My mother told me about her being broken up last night. I didnt even know she still existed.
I have mailed the current owner for the latest news.
I will contact the Wick Society for more info on her.
The info you have given is fantastic. I really didnt expect such info in as short a space of time!
I have a pic of her in Kirkwall reg. She must have gone over the firth after our lot had her, and fished there too for a while.
Also, the pics I have show two different wheelhouses. A small one with 3 front windows from the gallery here, and my pic shows 4 front windows.

Barry


----------



## donald mckay (Dec 12, 2006)

Barry Ian Muir from Sanday bought her from Wick reg K919 The late Pat Eke skippered her at the seine net for him before Ian took her to Orkney Im not sure when the second wheelhouse went on her but it may have been just after the war


----------



## miniman (Oct 15, 2007)

Yer a mine of info Donald. Thanks.
Its yersel that was speaking to my mum lately then? I have the old pic that supposedly shows Kelly with me. Im off home to show it to her.

Barry


----------



## donald mckay (Dec 12, 2006)

Aye Barry it was There are a couple more pics of her on the Gallery here I should have the date when they put out the Bolinder engine somewhere.. I beleive they got rid of it as the engine beds were of oak and and couldnt absorb the "thump" of the Bolinder unlike the Scandinavian boats with the softer wood engine beds (I have been told this and if its false dont shoot the messenger)


----------



## jorvikmik (Oct 7, 2007)

*Girl Mina*

I have a lot (and I mean a lot) of photos taken over the last three years including a lot below decks to show her construction. A folder of about 13.5mb so if you haven't got adsl it could be a problem though I could write it to a cd and post it to you no problem. jorvkmik(HAT)graemsay.org.uk


----------



## jorvikmik (Oct 7, 2007)

*Girl Mina*

Just dug through a load of old files and found a sketch with dimensions of eng room, holds etc. Terry the present owner is away South just now but should be phoning me. I'll ask if he has any more details of her.


----------



## miniman (Oct 15, 2007)

Hi guys,
Donald, thanks a lot. I really should have researched this a long time ago.

Jorvikmic, Thanks for the offer. I have sent you a mail, and should be able to handle folders of that size no problem here.
I sent an e-mail to Terry via his website when I began searching for info.
Any info on her is very much welcomed. The more info and pics I can get, the better the model will be.

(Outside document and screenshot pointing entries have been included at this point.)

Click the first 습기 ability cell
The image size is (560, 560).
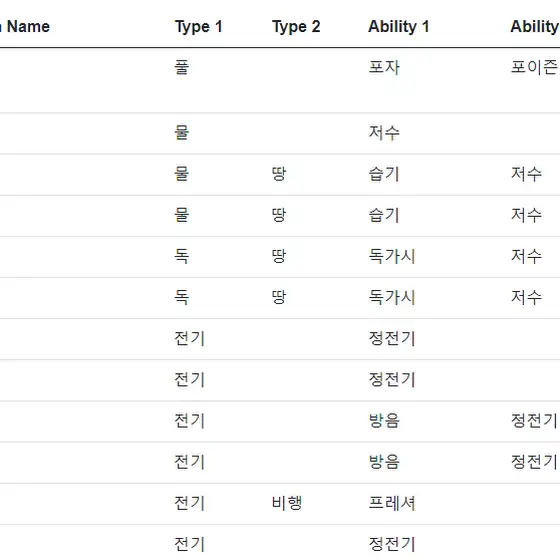[384, 174]
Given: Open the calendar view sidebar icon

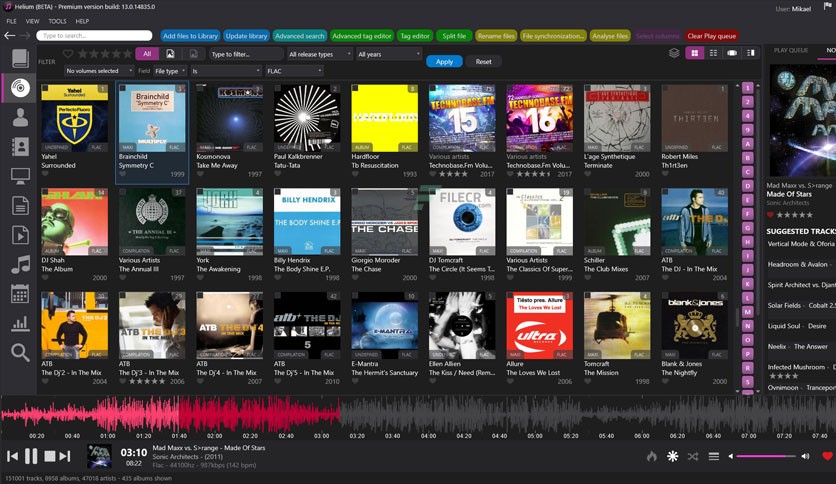Looking at the screenshot, I should 20,293.
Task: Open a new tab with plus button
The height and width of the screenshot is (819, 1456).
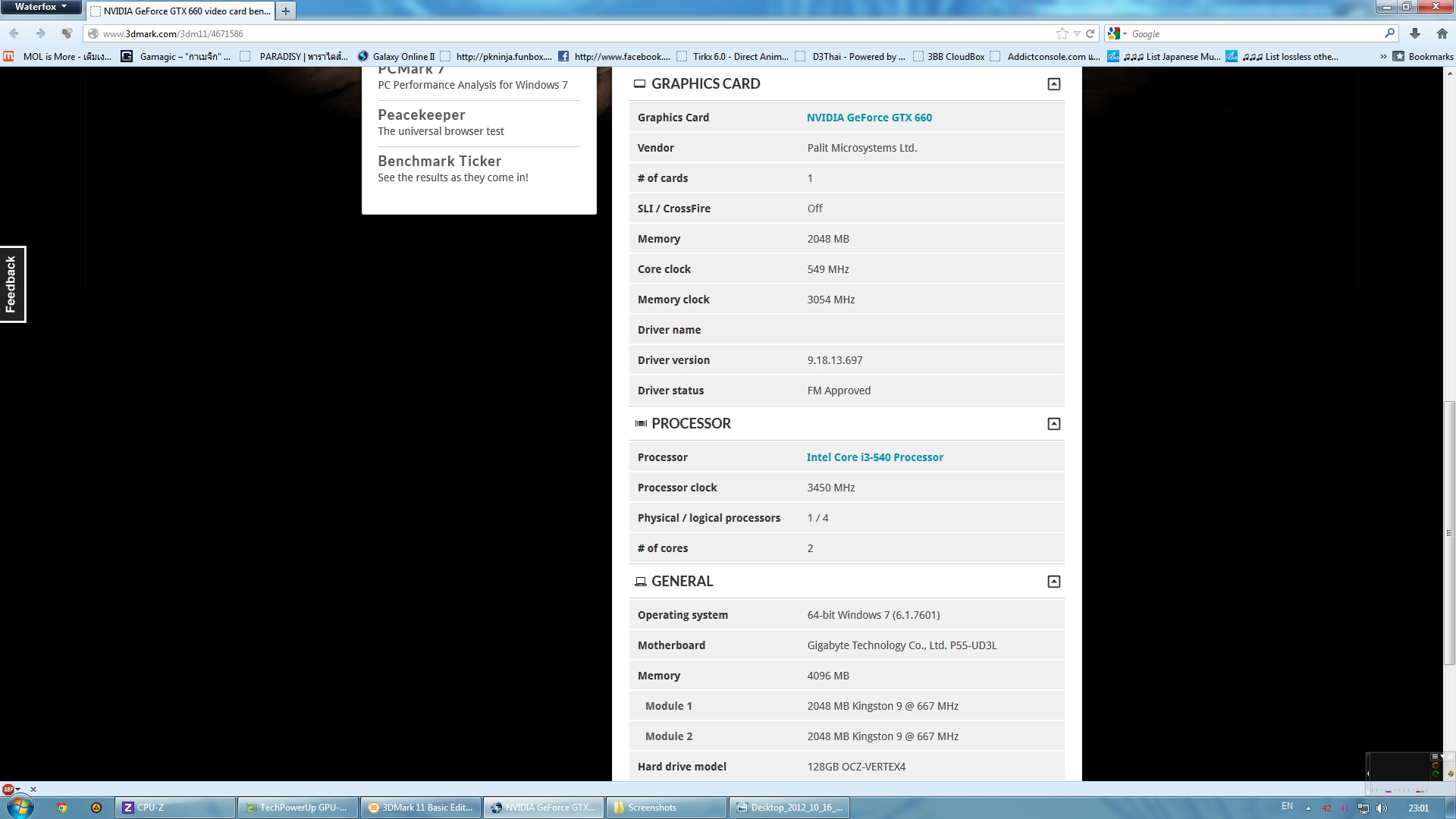Action: click(286, 11)
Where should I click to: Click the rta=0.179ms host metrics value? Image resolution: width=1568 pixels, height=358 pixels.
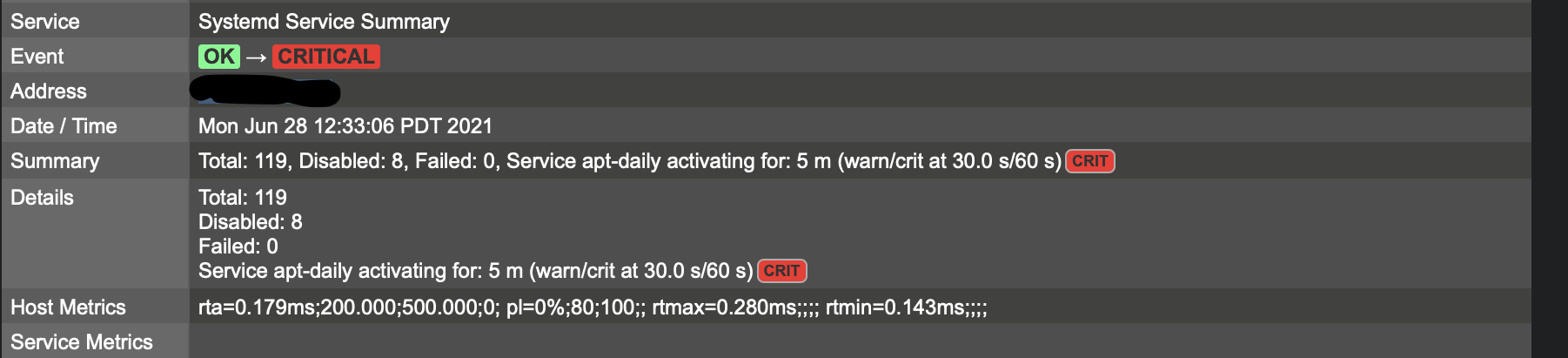pyautogui.click(x=592, y=307)
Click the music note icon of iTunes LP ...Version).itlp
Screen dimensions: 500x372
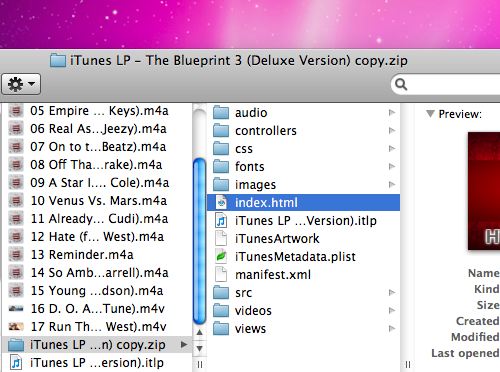pyautogui.click(x=221, y=220)
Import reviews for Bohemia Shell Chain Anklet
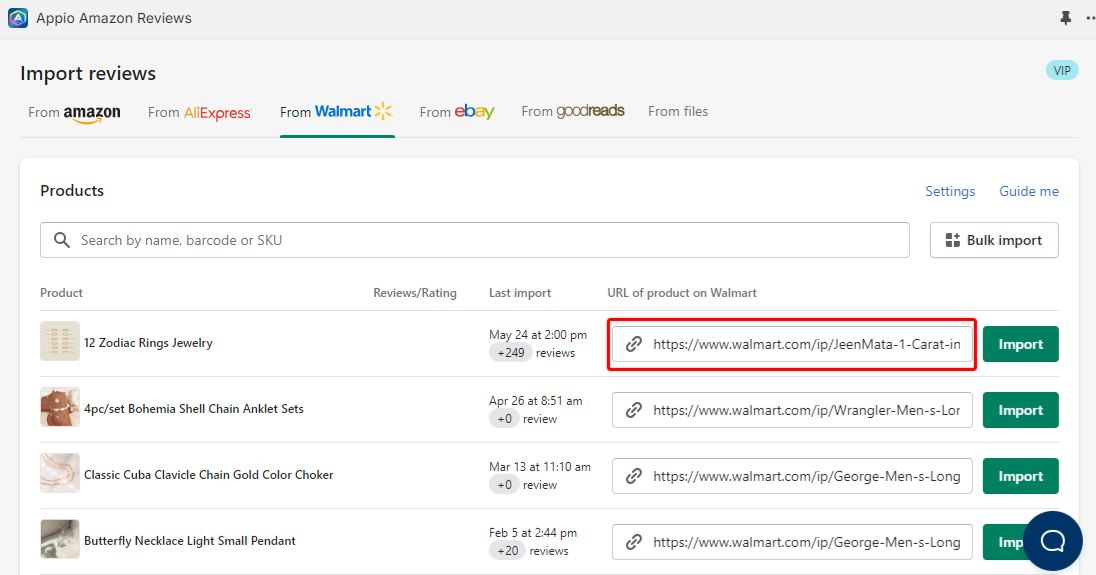This screenshot has width=1096, height=575. (x=1020, y=410)
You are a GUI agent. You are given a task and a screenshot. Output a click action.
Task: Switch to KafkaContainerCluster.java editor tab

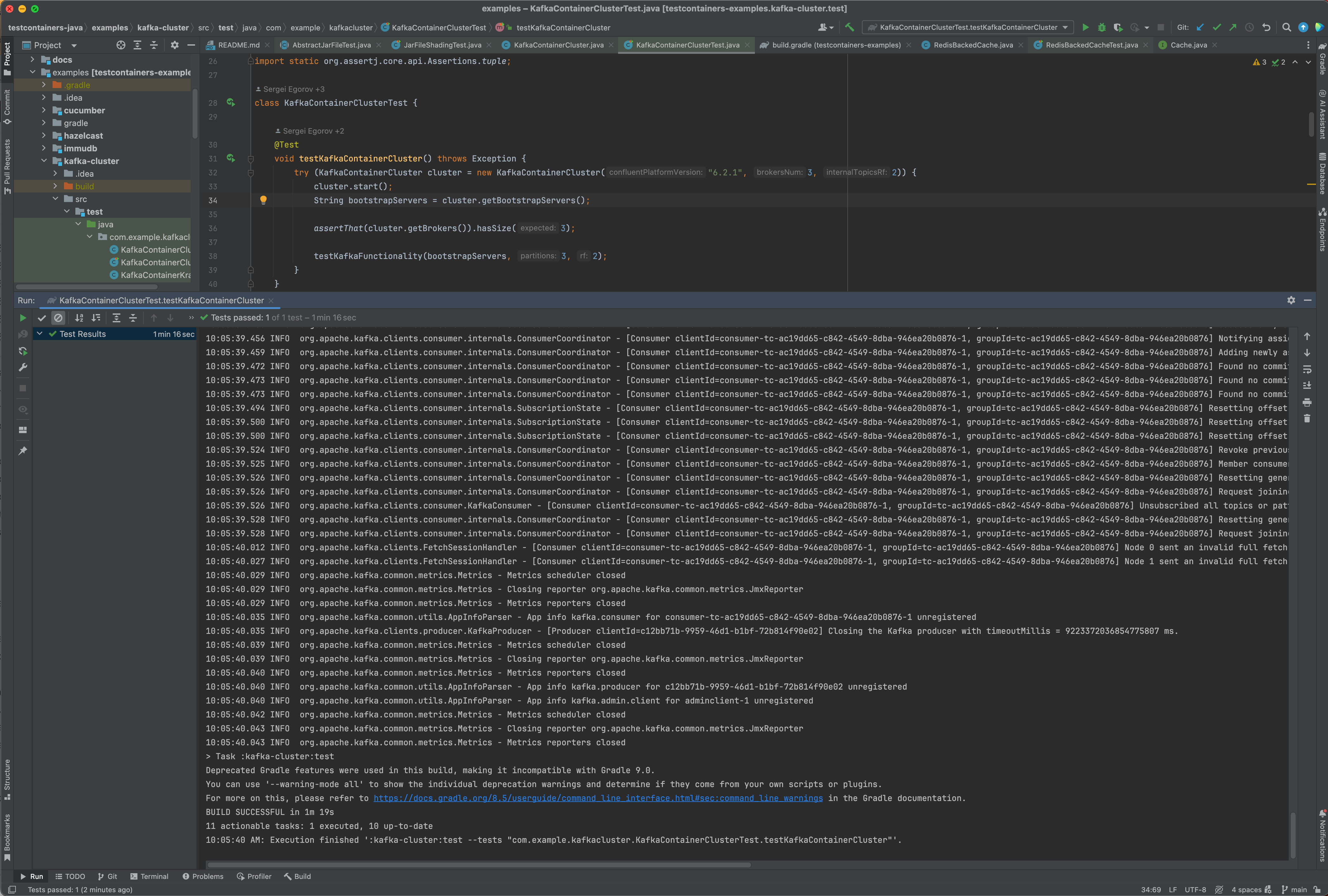click(558, 45)
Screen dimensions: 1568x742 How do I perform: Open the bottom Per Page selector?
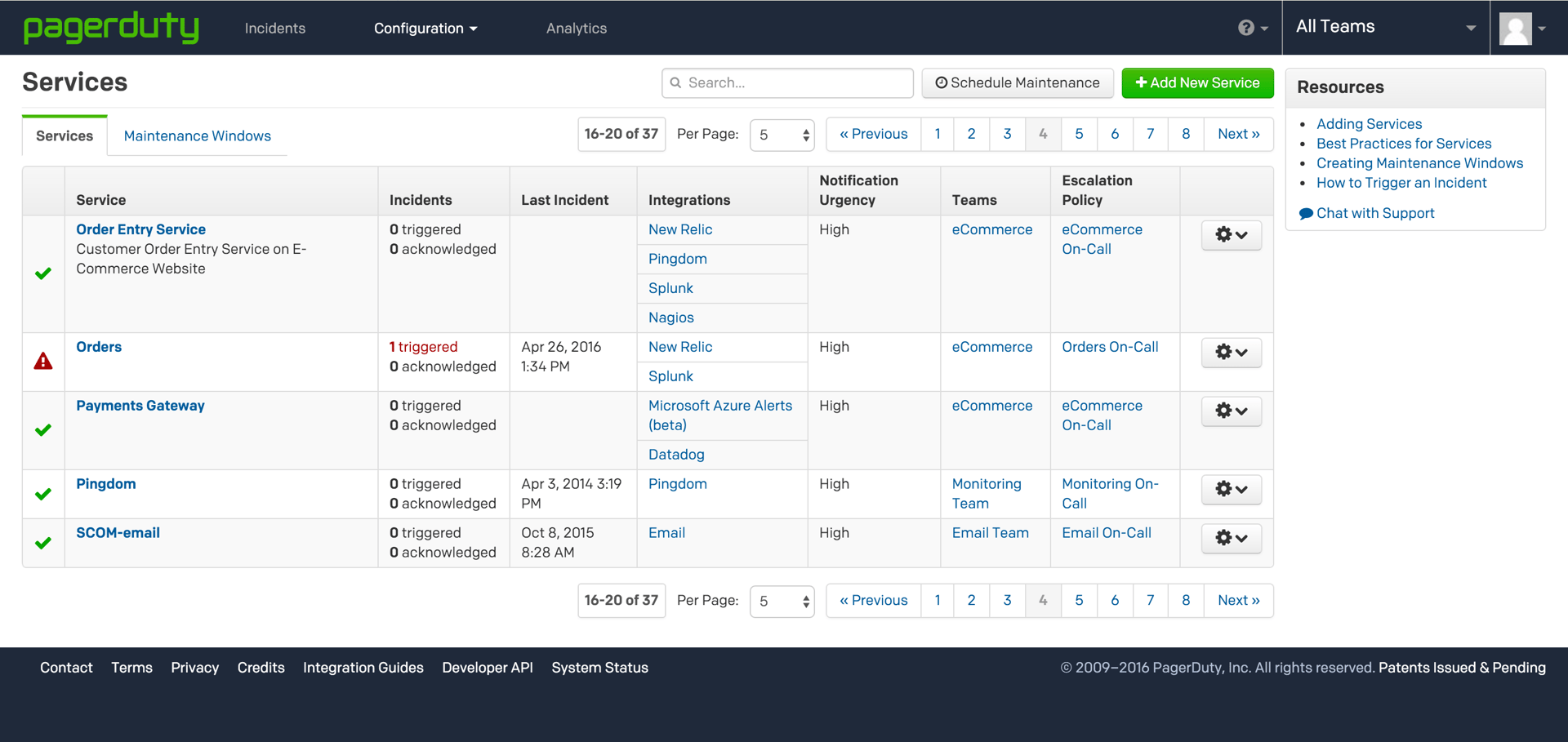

Im currently building a model of the Fifie "Swan" from Shetland. It will be fully radio controlled. I have a build thread on a model forum.
Have a look here if your interested-
http://www.rcgroups.com/forums/showthread.php?t=714572

She aint finished yet, but should be sailing in the next couple of months or so.

Barry


----------



## john webster (Feb 3, 2006)

*swan*

tut, tut, Barry, black mark for you, "plastic" hull, whats wrong with wood, build it right.
jw


----------



## miniman (Oct 15, 2007)

Hiya John, hows yersel?

I had to take the cheats route im afraid! The new bairn dictates the time spent on models now. The Girl Mina will be wood though, I promise!!

Barry


----------



## cadboll (Oct 19, 2007)

*Wev'e got the same GT Grandfather.*

Hello Miniman,
I was aboard our old family boat last year when i was up in Orkney, we filmed her, and the mannie who owned her offered us a lift over to Scrabster for nostalgias sake, we were already booked on the ferry and had the car as well so we had to decline his offer.
He also offered her to us for £14000, but we declined that as well, she was a poor looking old lady and probably needed at least £20000 to get her back in reasonable shape, it's a shame, but that's the way of it.
All the best,
Mike Sutherland.


----------